A debilitating drought along China’s Yangtze river has affected more than 34 million people, leaving farmers and livestock without water and parching a major grain belt, the government said yesterday.
More than 4.23 million people are having difficulty finding adequate drinking supplies, while more than five million are in need of assistance to overcome the drought, the Chinese Civil Affairs Ministry said in a statement.
“The special characteristics of this drought disaster is that it has persisted a long time,” the ministry said. “Secondly, the losses to the agricultural and breeding industries have been severe ... while drinking water for people and livestock have been seriously impacted.”
Rainfall levels from January to last month in the drainage basin of the Yangtze, China’s longest and most economically important river, have been up to 60 percent lower than average levels of the past 50 years, it said.
“Large areas of farmland have been severely parched and cracking, making it impossible for early rice to take root,” the ministry said.
The agricultural impact is likely to further alarm officials already trying to tame high prices, including grain prices that have been rising steadily on global markets in recent months.
Water levels in lakes and reservoirs mostly in the provinces of Jiangsu, Anhui, Jiangxi, Hubei and Hunan are close to historic lows, decimating fish farms, state press reports said.
The national flood and drought control authority has ordered the Three Gorges Dam, the world’s largest hydroelectric project, to increase its discharge of water to alleviate the regions downstream, the China Daily said.
“If the drought continues and there is no rainfall before June 10, the dam will lose the capacity to relieve the drought,” the paper quoted Wang Hai (王海), an official with the corporation that oversees the dam, as saying.
According to the state meteorological station, no rains are predicted in the region until June 2.
Already the Three Gorges Dam has had to cut back on electrical production because of the drought, while shipping along the river below the dam has been hampered because of the low water levels, media reports said.
The State Grid, China’s state-owned power distributor, -reportedly said this week that 10 of its provincial-level power grids were suffering severe shortages because of the drought’s impact on hydroelectric generation, including Shanghai and the heavily populated Chongqing region.

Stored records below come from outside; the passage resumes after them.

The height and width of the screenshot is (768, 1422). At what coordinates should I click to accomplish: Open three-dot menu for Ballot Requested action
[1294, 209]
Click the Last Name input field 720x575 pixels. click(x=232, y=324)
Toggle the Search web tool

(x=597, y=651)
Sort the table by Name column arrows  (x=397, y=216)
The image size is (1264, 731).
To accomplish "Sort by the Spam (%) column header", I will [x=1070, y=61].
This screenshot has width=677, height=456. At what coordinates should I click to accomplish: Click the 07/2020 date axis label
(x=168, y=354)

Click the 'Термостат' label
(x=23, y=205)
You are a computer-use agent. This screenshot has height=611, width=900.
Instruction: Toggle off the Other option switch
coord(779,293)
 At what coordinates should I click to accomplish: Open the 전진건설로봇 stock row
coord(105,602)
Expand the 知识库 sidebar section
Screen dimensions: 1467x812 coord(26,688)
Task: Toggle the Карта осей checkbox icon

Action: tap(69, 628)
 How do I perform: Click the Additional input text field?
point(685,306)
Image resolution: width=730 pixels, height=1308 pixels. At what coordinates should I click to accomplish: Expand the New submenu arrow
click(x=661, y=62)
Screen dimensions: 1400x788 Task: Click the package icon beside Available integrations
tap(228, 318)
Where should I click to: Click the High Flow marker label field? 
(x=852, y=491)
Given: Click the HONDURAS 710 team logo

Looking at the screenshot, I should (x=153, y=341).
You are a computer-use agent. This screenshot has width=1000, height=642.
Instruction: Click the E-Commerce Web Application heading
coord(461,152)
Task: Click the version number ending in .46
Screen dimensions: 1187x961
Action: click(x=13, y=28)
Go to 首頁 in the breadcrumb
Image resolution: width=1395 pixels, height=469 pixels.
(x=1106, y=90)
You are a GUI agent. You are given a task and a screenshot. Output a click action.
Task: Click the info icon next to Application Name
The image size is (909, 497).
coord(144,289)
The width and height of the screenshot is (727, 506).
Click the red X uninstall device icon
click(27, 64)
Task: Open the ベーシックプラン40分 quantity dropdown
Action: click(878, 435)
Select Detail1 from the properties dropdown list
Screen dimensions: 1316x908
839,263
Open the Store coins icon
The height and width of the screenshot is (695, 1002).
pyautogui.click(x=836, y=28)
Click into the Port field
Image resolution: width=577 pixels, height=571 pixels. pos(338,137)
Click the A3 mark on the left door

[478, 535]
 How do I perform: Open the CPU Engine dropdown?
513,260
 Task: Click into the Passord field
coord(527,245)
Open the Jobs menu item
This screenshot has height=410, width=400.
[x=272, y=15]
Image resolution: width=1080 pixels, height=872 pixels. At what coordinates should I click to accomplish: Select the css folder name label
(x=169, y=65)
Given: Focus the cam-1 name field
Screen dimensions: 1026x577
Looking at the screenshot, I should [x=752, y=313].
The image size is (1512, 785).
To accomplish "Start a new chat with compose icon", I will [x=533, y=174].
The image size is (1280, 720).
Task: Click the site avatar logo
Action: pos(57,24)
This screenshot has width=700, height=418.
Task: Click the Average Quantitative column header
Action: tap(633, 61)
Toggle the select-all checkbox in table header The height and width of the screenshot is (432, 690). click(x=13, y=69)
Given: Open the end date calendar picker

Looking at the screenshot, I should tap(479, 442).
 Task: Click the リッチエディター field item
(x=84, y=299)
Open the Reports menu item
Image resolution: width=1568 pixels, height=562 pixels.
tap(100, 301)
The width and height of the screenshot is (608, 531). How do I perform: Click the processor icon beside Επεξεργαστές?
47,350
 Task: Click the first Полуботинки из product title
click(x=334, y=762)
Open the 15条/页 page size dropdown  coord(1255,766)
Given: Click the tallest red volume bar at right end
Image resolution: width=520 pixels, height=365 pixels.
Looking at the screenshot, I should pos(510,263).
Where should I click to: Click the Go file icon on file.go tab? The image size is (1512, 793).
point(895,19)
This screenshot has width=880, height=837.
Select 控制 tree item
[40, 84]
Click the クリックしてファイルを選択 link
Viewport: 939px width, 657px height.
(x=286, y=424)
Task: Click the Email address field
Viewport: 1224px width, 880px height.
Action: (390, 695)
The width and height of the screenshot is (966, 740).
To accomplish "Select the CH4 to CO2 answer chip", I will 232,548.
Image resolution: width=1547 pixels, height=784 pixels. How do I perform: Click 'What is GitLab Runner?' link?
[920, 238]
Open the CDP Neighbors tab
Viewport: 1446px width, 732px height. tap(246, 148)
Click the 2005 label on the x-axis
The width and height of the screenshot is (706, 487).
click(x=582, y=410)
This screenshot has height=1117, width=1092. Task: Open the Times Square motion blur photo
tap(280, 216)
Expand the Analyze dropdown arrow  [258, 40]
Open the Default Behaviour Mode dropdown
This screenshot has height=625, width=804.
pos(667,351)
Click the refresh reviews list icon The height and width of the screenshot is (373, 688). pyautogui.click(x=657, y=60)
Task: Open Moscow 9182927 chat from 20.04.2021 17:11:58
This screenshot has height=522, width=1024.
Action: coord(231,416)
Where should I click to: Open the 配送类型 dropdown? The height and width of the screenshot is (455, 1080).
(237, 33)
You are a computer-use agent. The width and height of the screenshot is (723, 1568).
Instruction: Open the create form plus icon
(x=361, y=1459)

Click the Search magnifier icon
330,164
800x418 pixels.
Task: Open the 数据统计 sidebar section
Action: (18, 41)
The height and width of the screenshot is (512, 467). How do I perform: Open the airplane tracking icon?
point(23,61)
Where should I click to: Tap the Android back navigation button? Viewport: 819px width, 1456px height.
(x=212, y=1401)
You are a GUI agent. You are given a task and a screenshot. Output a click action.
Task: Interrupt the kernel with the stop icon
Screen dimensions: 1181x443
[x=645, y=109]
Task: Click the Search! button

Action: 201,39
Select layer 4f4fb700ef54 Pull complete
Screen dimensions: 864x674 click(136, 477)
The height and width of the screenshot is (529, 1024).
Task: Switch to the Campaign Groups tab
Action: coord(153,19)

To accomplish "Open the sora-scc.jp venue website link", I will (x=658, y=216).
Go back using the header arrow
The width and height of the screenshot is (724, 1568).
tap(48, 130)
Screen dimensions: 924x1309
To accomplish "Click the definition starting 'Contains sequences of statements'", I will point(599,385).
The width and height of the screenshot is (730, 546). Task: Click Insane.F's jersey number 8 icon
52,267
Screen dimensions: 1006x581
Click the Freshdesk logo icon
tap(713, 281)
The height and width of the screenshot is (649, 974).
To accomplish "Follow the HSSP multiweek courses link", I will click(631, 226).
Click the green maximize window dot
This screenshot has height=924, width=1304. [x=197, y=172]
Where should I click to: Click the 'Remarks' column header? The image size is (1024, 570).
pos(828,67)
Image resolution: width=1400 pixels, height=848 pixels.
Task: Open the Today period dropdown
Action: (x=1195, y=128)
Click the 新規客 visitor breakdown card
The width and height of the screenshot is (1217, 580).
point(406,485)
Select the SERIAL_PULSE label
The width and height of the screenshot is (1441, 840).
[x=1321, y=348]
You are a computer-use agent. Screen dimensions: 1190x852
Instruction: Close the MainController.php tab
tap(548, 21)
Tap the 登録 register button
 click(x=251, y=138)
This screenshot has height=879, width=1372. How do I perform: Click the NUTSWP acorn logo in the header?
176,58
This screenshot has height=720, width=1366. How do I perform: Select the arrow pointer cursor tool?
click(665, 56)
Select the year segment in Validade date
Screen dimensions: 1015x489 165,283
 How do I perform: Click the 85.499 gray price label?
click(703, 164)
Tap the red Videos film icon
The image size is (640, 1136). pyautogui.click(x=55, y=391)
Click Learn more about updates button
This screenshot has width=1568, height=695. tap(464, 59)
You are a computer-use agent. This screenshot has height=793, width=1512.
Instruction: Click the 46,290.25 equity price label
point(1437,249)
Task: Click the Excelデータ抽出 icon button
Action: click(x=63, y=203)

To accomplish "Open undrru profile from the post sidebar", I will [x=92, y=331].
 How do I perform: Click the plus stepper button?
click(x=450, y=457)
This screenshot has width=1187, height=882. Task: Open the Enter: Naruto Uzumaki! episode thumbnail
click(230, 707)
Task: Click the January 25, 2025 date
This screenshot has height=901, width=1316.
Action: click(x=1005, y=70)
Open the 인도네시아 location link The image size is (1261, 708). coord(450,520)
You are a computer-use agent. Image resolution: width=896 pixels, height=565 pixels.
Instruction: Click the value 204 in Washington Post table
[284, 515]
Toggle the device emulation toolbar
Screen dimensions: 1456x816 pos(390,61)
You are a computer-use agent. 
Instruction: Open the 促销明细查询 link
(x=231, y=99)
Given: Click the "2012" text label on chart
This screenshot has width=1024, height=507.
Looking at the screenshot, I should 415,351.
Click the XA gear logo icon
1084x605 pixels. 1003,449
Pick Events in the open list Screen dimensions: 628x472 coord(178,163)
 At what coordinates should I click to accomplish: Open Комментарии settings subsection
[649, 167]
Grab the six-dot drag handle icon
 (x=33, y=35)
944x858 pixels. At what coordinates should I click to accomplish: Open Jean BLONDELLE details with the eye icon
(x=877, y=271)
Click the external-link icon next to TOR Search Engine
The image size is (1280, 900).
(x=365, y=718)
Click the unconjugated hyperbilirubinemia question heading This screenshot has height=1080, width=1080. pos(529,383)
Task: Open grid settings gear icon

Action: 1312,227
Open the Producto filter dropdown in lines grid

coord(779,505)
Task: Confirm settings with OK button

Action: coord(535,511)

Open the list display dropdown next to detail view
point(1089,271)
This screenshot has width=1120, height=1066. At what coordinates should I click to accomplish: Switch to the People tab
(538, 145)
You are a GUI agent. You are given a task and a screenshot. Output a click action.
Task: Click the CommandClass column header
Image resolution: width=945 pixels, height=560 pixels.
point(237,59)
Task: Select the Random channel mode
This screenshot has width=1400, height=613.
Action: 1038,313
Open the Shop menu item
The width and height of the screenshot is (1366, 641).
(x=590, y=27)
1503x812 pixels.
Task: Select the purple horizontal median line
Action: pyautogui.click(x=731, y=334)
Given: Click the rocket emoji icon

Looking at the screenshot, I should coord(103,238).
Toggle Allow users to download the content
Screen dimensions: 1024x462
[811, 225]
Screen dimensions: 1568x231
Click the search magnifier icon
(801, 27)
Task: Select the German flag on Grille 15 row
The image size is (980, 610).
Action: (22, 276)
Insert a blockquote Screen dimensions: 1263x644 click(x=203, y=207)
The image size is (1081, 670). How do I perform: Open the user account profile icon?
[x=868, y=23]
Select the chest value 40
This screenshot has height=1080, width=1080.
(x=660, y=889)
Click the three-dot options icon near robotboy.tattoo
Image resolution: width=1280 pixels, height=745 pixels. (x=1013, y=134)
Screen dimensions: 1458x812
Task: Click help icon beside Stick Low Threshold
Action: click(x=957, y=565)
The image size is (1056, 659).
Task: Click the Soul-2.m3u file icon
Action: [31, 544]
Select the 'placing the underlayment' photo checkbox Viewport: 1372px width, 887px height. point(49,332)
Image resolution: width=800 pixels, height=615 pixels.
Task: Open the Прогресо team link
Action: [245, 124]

China could face a summer electricity shortage of 30 gigawatts — the most severe power shortfall since 2004, the company said.
China’s north has been suffering from a lack of rain for nearly 15 years — largely attributed to global warming — while the south, especially the Yangtze river basin, has been prone to flooding during the annual summer rainy season.
Just last summer, sustained torrential rainfall across the region caused widespread flooding and landslides leading to the deaths of more than 3,000 people, state press reported.